**Exercise aim:** Copy out, word for word, everything from the line containing "You are a GUI" down to the line containing "首页 (41, 181)", both of those lines included.

-- start of Extracted material --

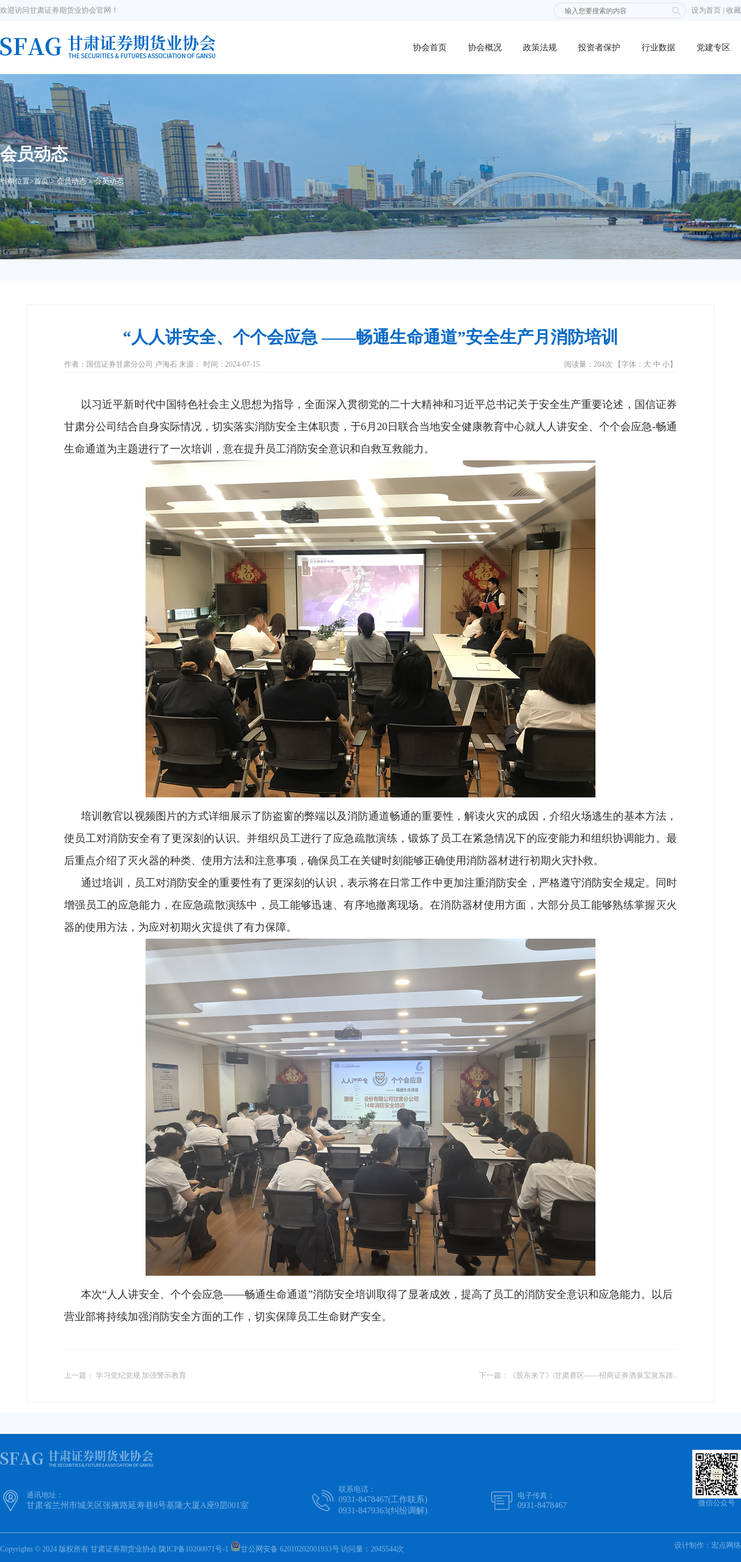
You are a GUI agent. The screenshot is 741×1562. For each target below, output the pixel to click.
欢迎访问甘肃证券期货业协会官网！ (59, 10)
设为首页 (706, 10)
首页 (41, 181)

-- end of Extracted material --
-- start of Extracted material --

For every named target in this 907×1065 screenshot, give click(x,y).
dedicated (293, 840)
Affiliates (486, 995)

-- end of Extracted material --

**Output below:**
You are a GUI agent. The screenshot is 741×1562. For each target below, output the pixel to click.
欢迎访问甘肃证券期货业协会官网！ (59, 10)
设为首页 (706, 10)
首页 (41, 181)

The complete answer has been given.